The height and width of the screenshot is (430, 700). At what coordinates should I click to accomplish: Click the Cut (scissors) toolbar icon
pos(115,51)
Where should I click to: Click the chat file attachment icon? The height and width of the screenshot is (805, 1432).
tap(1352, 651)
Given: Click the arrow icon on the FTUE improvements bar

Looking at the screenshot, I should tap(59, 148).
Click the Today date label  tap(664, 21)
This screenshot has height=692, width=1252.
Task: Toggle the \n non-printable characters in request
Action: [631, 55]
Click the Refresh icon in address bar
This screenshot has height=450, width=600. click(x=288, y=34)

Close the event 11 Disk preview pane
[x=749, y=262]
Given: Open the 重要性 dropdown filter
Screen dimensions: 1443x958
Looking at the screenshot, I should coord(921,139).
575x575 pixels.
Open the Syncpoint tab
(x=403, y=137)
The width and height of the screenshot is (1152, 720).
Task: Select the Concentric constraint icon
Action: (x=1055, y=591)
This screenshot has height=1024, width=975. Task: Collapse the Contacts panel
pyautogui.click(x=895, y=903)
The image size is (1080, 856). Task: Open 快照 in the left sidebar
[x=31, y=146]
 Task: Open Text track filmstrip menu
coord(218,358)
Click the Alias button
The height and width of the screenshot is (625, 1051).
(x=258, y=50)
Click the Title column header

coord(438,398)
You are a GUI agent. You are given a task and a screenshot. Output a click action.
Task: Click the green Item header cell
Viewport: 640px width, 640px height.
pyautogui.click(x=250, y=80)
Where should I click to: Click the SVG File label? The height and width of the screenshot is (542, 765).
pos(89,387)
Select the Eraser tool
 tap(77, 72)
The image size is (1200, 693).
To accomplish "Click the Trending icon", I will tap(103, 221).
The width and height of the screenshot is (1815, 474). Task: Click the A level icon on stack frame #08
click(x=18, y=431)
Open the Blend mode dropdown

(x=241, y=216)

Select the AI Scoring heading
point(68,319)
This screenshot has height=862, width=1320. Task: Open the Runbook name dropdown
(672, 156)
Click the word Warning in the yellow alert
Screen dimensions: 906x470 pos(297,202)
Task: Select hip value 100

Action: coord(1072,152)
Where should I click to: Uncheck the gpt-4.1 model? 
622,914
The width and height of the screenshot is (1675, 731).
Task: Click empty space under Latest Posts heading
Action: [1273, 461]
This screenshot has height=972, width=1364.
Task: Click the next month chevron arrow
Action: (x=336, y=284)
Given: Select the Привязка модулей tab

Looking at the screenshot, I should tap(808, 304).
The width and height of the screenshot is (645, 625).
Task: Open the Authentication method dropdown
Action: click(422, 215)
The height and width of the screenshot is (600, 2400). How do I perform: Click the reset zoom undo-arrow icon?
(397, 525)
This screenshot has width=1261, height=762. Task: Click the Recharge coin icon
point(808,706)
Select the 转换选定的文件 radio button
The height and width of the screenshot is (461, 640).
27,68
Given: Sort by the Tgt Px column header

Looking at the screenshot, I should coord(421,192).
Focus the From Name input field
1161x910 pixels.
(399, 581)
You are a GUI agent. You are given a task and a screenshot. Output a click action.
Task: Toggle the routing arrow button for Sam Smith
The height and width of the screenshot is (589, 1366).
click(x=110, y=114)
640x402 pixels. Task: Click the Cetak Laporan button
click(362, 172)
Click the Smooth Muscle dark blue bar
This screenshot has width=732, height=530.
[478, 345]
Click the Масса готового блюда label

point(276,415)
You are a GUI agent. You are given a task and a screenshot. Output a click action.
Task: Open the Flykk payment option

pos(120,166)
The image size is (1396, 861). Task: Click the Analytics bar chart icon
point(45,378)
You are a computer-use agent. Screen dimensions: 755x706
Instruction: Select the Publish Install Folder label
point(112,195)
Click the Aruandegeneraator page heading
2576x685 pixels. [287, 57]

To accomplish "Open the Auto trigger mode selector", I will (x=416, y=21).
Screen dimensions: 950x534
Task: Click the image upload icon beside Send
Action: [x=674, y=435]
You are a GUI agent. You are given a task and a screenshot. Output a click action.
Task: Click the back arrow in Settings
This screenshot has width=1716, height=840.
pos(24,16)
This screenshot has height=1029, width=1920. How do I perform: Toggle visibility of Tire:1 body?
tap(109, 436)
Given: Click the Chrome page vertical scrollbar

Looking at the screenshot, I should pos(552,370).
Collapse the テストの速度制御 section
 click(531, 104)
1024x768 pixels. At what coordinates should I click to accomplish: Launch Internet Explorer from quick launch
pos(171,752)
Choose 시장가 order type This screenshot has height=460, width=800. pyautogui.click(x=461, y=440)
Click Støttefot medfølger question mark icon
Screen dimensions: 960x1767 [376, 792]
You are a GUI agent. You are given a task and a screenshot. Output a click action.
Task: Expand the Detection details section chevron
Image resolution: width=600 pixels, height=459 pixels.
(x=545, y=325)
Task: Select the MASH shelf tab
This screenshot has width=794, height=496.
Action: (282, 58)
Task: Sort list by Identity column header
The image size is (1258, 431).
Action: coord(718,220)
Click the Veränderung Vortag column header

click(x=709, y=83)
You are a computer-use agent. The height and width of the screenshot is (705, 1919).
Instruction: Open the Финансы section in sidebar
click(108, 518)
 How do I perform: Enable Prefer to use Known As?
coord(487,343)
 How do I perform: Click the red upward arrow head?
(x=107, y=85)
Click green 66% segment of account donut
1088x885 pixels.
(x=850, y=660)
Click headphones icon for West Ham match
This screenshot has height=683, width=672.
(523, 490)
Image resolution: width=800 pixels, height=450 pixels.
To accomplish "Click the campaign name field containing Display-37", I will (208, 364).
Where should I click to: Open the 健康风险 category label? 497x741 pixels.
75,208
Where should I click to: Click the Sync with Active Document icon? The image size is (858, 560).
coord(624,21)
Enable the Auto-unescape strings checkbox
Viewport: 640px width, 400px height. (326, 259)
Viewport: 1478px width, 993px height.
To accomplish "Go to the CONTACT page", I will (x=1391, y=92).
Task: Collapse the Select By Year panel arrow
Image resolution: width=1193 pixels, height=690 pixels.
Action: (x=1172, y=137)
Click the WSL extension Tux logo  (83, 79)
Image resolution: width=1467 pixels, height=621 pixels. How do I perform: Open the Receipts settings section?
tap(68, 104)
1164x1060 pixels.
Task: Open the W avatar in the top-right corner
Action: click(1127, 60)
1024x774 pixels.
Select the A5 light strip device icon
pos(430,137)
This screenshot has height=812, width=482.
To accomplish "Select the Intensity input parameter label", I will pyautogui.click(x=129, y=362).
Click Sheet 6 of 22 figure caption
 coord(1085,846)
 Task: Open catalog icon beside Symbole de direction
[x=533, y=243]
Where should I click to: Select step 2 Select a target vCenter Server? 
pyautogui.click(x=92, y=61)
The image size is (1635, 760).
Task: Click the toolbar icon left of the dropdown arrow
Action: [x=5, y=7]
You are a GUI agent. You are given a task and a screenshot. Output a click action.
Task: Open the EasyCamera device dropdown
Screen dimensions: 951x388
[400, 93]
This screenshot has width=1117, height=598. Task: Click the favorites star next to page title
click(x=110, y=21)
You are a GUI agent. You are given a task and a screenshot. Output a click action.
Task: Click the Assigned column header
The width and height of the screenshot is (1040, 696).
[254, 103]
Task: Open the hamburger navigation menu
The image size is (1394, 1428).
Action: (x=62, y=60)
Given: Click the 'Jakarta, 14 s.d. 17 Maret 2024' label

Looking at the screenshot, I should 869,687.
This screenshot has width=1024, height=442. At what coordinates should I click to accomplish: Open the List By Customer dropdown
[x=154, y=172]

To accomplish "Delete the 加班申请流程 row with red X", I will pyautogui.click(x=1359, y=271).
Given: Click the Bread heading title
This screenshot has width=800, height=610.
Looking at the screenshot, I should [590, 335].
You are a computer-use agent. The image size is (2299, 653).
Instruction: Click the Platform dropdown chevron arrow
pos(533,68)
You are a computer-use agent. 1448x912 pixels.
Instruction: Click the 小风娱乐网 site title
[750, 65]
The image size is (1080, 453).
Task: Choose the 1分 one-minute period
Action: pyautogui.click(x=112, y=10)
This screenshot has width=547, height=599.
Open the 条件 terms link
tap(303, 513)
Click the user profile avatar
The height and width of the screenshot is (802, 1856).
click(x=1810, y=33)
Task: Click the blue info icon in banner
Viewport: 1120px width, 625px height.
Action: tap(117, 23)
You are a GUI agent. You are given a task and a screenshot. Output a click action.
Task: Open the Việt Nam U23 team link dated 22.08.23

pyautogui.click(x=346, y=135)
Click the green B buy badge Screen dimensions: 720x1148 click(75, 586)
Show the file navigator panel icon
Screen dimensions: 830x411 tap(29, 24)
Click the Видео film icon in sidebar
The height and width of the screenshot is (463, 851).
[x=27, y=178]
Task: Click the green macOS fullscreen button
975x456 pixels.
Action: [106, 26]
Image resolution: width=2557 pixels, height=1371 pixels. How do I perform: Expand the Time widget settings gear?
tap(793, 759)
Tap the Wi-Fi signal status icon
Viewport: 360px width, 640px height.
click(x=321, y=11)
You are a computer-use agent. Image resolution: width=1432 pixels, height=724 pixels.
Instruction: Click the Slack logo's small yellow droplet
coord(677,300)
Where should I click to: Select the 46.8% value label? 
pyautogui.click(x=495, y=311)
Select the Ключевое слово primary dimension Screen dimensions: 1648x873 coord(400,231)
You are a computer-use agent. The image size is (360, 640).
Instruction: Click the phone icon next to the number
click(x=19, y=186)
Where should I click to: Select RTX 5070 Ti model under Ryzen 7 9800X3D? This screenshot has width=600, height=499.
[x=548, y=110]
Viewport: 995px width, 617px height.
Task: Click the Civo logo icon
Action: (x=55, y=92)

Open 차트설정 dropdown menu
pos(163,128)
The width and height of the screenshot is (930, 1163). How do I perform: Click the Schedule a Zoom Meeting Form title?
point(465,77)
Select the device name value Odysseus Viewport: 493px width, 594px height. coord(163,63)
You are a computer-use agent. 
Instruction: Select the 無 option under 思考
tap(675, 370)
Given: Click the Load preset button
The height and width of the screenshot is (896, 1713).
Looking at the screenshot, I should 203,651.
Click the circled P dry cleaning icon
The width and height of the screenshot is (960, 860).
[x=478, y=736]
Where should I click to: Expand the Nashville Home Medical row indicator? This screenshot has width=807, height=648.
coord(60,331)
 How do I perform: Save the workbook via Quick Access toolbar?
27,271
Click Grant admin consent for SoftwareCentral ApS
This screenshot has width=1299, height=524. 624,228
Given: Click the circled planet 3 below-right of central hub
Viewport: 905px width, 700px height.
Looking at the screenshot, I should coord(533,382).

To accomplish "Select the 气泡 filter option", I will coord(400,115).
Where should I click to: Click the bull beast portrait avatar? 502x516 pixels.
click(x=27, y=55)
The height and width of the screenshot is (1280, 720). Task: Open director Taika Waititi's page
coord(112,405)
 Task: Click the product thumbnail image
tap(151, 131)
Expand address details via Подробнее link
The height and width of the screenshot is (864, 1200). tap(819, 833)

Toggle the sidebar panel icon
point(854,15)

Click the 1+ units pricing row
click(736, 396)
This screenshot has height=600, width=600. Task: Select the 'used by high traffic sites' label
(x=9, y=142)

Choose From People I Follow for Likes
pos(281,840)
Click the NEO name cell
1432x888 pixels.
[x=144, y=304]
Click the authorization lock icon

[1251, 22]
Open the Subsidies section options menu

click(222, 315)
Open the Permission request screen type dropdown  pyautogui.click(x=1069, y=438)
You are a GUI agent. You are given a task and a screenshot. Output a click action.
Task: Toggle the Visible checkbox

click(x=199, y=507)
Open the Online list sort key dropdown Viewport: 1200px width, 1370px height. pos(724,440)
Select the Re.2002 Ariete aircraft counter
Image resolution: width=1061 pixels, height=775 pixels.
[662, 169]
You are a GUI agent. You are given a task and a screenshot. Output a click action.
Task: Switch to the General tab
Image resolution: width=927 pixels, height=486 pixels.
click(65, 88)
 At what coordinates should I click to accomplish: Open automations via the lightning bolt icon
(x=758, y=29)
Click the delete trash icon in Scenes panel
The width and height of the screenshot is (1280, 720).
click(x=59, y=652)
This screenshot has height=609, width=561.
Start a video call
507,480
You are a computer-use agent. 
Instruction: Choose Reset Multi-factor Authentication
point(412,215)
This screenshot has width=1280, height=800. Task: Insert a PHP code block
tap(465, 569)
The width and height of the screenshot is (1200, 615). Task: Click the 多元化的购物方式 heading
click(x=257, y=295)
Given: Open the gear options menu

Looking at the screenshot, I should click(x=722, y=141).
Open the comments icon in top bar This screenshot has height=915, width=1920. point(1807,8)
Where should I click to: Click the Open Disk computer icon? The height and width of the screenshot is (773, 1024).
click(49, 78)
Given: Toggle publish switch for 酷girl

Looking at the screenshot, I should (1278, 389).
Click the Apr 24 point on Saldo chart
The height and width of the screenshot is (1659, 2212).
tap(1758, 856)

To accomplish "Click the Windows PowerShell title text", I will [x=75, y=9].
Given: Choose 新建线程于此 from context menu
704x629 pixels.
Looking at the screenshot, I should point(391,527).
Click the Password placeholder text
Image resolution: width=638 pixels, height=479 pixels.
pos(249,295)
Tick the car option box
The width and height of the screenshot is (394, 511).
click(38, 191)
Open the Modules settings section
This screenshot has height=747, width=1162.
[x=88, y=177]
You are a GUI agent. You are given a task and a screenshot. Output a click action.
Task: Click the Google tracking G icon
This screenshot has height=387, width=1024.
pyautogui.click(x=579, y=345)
- - - - -
# [WHAT THE TASK REQUIRES]
Only the lines above from the line containing "Task: Sort list by Identity column header" through the line containing "Image resolution: width=800" should be retyped, exactly and with both ends included.

# [RESPONSE FOR THIS EXERCISE]
Task: Sort list by Identity column header
The image size is (1258, 431).
Action: coord(718,220)
Click the Veränderung Vortag column header

click(x=709, y=83)
You are a computer-use agent. The height and width of the screenshot is (705, 1919).
Instruction: Open the Финансы section in sidebar
click(108, 518)
 How do I perform: Enable Prefer to use Known As?
coord(487,343)
 How do I perform: Click the red upward arrow head?
(x=107, y=85)
Click green 66% segment of account donut
1088x885 pixels.
(x=850, y=660)
Click headphones icon for West Ham match
This screenshot has height=683, width=672.
(523, 490)
Image resolution: width=800 pixels, height=450 pixels.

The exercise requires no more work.